## start The input

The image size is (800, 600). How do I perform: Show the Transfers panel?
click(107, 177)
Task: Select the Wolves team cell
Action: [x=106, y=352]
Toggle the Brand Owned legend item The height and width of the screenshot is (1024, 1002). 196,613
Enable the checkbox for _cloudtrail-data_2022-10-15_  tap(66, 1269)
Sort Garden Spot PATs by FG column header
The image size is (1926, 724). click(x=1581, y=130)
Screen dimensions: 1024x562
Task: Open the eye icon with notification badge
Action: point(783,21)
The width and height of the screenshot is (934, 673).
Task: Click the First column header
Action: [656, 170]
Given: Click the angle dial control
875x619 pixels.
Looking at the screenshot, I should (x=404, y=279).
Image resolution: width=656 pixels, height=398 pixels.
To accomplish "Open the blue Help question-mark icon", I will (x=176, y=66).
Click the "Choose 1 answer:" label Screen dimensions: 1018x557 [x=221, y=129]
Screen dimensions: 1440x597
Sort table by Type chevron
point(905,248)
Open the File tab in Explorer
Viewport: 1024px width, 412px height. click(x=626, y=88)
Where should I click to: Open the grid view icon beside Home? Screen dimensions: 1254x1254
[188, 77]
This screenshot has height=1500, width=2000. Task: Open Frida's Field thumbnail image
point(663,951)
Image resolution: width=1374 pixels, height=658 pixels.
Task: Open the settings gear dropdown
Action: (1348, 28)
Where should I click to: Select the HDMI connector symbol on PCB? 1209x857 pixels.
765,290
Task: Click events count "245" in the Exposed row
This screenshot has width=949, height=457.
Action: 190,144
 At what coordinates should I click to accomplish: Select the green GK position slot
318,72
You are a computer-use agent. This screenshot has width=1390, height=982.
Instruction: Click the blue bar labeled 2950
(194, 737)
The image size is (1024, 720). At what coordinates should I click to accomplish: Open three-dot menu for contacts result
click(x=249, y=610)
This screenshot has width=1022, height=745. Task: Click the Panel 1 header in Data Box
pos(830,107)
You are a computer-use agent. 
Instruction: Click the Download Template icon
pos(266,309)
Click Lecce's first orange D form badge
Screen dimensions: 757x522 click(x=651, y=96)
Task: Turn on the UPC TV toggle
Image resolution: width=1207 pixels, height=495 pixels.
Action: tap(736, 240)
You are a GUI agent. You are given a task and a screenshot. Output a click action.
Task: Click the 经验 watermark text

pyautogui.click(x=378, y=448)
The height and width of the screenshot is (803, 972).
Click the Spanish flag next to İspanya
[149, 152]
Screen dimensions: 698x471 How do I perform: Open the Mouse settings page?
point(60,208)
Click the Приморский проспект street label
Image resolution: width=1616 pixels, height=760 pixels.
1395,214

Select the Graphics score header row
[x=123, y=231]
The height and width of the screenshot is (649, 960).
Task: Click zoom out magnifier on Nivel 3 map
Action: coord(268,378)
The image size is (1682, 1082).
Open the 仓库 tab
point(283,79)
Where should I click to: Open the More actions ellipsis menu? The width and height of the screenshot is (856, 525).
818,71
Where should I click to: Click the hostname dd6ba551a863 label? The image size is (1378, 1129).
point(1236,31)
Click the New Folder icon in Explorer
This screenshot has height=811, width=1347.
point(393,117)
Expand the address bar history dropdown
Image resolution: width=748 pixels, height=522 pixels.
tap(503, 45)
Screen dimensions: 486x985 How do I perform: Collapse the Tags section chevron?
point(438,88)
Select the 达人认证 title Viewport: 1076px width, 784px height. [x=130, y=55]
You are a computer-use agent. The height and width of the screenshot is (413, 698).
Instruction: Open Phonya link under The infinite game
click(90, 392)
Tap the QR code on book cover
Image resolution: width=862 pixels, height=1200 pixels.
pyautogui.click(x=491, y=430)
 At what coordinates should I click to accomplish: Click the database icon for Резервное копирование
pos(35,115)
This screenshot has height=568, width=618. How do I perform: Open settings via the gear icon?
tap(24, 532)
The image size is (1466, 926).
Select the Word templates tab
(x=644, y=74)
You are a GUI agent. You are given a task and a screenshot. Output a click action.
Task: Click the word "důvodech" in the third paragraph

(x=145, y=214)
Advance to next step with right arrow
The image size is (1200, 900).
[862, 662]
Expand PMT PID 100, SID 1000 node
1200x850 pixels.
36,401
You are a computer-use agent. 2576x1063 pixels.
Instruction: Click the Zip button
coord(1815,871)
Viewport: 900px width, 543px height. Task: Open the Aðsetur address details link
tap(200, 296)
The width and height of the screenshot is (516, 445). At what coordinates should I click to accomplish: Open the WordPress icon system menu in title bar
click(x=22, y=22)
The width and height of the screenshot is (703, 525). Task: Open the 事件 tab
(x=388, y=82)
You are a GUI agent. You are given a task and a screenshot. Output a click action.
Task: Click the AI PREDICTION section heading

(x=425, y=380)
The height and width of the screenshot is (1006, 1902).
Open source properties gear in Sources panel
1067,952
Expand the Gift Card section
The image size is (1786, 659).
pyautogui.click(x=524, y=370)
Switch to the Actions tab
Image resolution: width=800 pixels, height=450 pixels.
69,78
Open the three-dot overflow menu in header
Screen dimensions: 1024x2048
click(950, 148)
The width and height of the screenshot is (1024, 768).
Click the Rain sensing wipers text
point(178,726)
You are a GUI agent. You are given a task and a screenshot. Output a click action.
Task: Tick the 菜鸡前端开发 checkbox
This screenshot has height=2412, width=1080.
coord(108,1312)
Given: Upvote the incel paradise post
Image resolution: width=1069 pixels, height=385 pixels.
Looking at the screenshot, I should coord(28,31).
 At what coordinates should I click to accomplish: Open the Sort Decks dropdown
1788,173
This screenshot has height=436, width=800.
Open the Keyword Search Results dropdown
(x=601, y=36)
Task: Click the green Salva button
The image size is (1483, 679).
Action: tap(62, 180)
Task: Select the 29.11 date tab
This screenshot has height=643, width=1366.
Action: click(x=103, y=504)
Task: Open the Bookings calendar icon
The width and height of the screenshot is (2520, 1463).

## end The input

• **Instructions for the task**
Could you repeat the lines starting with the line that contains "Task: Select the 29.11 date tab" and ending with the last of the lines, replacing "Bookings" with "Reservations" and leaving everything else as it is?

• **Written solution**
Task: Select the 29.11 date tab
This screenshot has height=643, width=1366.
Action: click(x=103, y=504)
Task: Open the Reservations calendar icon
The width and height of the screenshot is (2520, 1463).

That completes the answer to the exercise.